WORK INSTRUCTION 1:
Rewrite the passage on Swift dispatch queues from the words "Both child queues" through "results = [Result]()", swapping "child queues" for "subordinate queues".
WORK INSTRUCTION 2:
Continue the passage on Swift dispatch queues after its last line.

EXTRACT TO READ:
***

The outer call holds the queue, then inner tries to sync on the same queue. Since sync blocks until the work completes, and the work can't start until the outer block finishes, you're stuck.

Solutions include using async for the inner call, checking if you're already on the queue (though this gets messy), or restructuring so nested calls don't need synchronization:

class Fixed {
    private let queue = DispatchQueue(label: "com.app.fixed")
    private var storage: [String: Any] = [:]

    func outer() {
        queue.sync {
            innerUnsafe()  // Call the unsynchronized version
        }
    }

    // Public synchronized version
    func inner() {
        queue.sync {
            innerUnsafe()
        }
    }

    // Private unsynchronized version for internal use
    private func innerUnsafe() {
        // Work with storage directly
    }
}

This "unsafe" pattern is common but error-prone. You have to remember which methods are synchronized and which aren't.

Target Queues

You can create queue hierarchies using target queues. A common pattern protects multiple related caches with a single serial queue:

class DataManager {
    private let isolation = DispatchQueue(label: "com.app.datamanager")

    private lazy var userCacheQueue: DispatchQueue = {
        let queue = DispatchQueue(label: "com.app.usercache")
        queue.setTarget(queue: isolation)
        return queue
    }()

    private lazy var settingsCacheQueue: DispatchQueue = {
        let queue = DispatchQueue(label: "com.app.settingscache")
        queue.setTarget(queue: isolation)
        return queue
    }()
}

Both child queues ultimately serialize through isolation, ensuring that operations across both caches are atomic when needed. This is useful for complex data models where consistency spans multiple collections.

Dispatch Groups for Coordination

When you need to wait for multiple async operations, dispatch groups help:

class BatchProcessor {
    private let queue = DispatchQueue(label: "com.app.batch", attributes: .concurrent)

    func process(items: [Item], completion: @escaping ([Result]) -> Void) {
        var results = [Result]()

***

SUPPLIED RECORDS:

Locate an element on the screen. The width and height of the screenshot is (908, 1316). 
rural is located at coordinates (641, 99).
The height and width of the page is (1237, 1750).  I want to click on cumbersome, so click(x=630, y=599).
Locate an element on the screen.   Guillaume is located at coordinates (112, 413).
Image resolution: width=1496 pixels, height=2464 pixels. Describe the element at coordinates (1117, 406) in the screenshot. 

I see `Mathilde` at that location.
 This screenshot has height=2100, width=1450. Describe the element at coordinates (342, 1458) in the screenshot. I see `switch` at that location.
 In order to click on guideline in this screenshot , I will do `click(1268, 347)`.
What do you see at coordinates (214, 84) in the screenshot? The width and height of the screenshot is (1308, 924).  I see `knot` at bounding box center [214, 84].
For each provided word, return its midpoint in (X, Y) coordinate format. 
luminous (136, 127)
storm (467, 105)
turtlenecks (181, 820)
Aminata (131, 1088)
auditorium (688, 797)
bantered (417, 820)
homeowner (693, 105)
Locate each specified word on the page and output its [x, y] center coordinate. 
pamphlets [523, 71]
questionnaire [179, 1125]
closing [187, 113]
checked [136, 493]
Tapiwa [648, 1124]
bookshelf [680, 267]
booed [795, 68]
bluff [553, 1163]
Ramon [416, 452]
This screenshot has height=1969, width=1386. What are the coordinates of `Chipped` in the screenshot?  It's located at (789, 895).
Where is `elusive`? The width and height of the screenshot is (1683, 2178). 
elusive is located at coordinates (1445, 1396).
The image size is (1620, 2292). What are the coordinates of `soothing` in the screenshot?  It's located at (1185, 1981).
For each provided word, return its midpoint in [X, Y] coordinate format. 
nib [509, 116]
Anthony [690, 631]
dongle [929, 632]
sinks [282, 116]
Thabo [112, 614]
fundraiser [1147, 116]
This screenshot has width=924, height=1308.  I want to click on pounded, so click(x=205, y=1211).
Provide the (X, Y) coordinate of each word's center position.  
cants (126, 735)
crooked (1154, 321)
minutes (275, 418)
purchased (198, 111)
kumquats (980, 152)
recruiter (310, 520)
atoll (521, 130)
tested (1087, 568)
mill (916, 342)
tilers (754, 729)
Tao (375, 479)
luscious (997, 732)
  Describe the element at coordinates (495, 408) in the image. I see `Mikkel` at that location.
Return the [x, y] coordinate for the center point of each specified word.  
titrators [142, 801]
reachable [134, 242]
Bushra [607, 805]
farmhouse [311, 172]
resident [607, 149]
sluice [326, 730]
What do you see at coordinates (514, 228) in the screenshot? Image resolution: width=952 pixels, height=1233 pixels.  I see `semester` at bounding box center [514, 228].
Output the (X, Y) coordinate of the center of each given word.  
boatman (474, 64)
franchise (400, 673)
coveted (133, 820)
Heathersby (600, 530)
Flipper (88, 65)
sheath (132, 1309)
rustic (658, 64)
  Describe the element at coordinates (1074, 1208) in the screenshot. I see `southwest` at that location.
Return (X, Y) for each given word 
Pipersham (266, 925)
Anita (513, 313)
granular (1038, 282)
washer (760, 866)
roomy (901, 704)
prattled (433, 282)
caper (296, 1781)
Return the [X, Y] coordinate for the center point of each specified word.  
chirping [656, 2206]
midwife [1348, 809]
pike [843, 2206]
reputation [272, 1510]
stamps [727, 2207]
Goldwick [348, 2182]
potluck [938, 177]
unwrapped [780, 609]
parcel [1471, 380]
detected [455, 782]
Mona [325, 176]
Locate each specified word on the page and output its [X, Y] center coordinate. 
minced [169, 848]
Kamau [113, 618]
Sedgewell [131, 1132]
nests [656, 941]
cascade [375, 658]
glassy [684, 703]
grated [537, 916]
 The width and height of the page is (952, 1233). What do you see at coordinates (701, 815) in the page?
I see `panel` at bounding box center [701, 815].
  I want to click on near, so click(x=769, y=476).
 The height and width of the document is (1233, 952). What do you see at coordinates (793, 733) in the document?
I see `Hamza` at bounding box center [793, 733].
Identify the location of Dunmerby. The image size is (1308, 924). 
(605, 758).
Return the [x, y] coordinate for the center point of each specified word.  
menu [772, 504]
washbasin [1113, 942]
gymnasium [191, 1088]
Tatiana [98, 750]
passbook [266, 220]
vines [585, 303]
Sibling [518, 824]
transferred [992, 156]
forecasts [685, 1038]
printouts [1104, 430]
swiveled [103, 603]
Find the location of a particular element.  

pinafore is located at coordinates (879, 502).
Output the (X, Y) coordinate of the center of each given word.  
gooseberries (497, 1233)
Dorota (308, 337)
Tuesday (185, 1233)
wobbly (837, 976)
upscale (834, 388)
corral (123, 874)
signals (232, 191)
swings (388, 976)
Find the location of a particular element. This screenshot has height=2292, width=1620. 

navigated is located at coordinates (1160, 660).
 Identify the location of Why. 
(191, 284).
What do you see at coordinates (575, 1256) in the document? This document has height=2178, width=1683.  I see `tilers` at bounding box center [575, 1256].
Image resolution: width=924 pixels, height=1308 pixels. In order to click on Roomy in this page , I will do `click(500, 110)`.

***

ANSWER AREA 1:
Both subordinate queues ultimately serialize through isolation, ensuring that operations across both caches are atomic when needed. This is useful for complex data models where consistency spans multiple collections.

Dispatch Groups for Coordination

When you need to wait for multiple async operations, dispatch groups help:

class BatchProcessor {
    private let queue = DispatchQueue(label: "com.app.batch", attributes: .concurrent)

    func process(items: [Item], completion: @escaping ([Result]) -> Void) {
        var results = [Result]()

ANSWER AREA 2:
        let resultsQueue = DispatchQueue(label: "com.app.results")
        let group = DispatchGroup()

        for item in items {
            group.enter()
            queue.async {
                let result = self.processItem(item)
                resultsQueue.sync {
                    results.append(result)
                }
                group.leave()
            }
        }

        group.notify(queue: .main) {
            completion(results)
        }
    }
}

The group tracks how many tasks are in flight. notify fires when all have completed.

When GCD Makes Sense

GCD remains the right choice in several situations.

When you need synchronous thread-safe access, GCD delivers it directly. Actors require async/await, which means you can't use them in synchronous contexts like property getters or during app launch before any async context exists.

When you're maintaining legacy code, converting to actors can require significant refactoring. If the GCD code works and is well-tested, there may be no practical benefit to rewriting it.

When you need fine-grained control over execution, GCD's quality-of-service classes, target queues, and barrier flags give you precise control that actors abstract away.

When working with APIs that expect dispatch queues, many Apple frameworks use completion handlers dispatched to queues you provide. Mixing these with actors requires careful bridging.

When to Avoid GCD

GCD's weakness is that thread safety is your responsibility. The compiler won't stop you from accessing shared state without proper synchronization. One forgotten queue.sync and you have a race condition.

GCD also makes it easy to create deadlocks, especially as code evolves and call patterns change. The "don't sync on a queue you might already be on" rule is simple to state but hard to enforce across a large codebase.

If you're starting a new project with Swift's modern concurrency, actors are usually the better default. They provide the same isolation guarantees with compiler enforcement. Reserve GCD for the specific cases where you need its synchronous access or compatibility benefits.

For a comparison with other approaches, see Choosing the Right Resource Isolation Strategy in Swift.